I run into length issues with my ebooks all the time. Someone will say, "I loved All I Ever Wanted, but I just wish it wasn't so short." I answer, "It's 104,000 words." The reader shrugs. "But it was only two hundred pages long."
Which leads to me trying to explain about word count, how typesetting can alter the length of a book, and that pdfs often look very short when compared to a print book. This is a problem that affects a lot of e-authors-- so many readers out there are convinced that ebooks are all short. Word count doesn't mean a lot to readers, unfortunately, and they tend to go by page count. A two-hundred-page book looks short to them, regardless of the word count.

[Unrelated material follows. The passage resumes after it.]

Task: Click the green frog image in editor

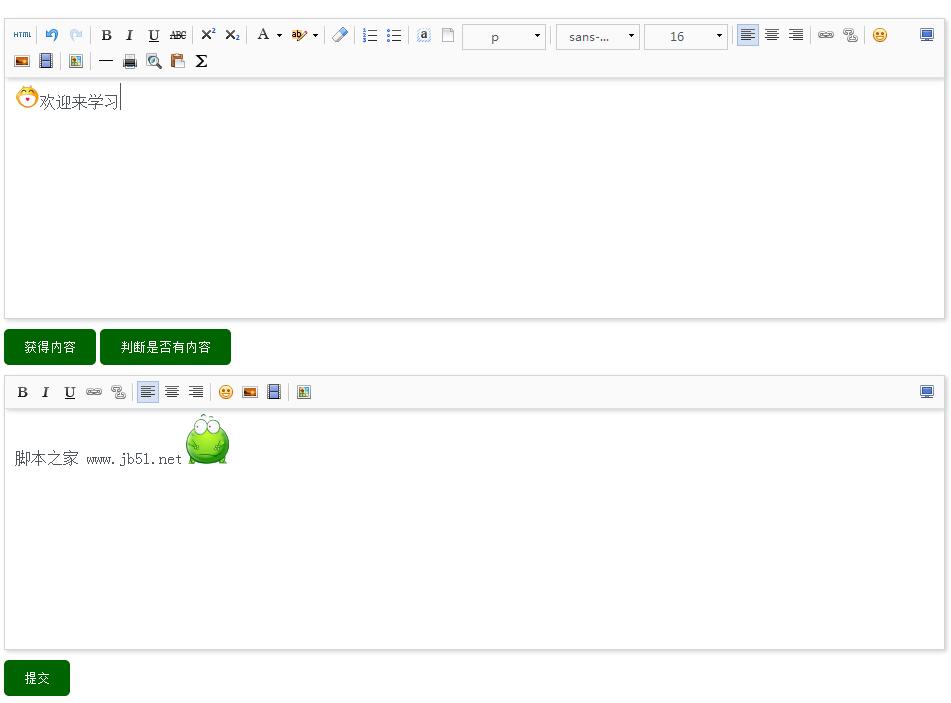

The other day I was perusing Gina's blog, and she said, "Last night, I finished reading Never Love a Stranger by Ellen Fisher. It took me a bit of time to read it, even if it is a short read coming in just under 200 pages as a trade paperback." (She said she loved it, by the way-- thanks, Gina!) Never Love a Stranger is in fact slightly short by New York standards... it's about 88,000 words, and most New York romances range from 90,000 to 100,000 words. So it's only very marginally shorter than most New York books. My historical Love Remembered is 250 pages in its current edition, and 110,000 words. In the first printing (which never hit shelves) it ran a full 400 pages. So you can see that page count really means almost nothing and can vary wildly depending on font and other factors. (And let me add that no criticism of Gina's comment is intended here... it just made me think about what readers see when they pick up my books.)
My publisher made a deliberate effort to keep page count (and thus cost) down on trade paperbacks by using a small font, small tabs, and no page breaks for chapters. This helps keep the price down. On the down side, it creates very slim paperbacks that don't look terribly substantial compared to the fat New York books next to them. I really worry that people are picking up my books, looking at the price, and thinking, "Gosh, that's a skinny little book for so much money." I wonder if it wouldn't have been better to charge a couple dollars more (putting them in the same price range as Brava and Red Dress Ink) and make the books thicker. Then again, people are hesitant to spend a lot of money on authors and publishers that are new to them, so who knows, maybe NCP's idea of keeping costs down is the right decision. I don't know. But I do know that readers are going to look at skinny books and perceive them as "short," no matter what the word count is.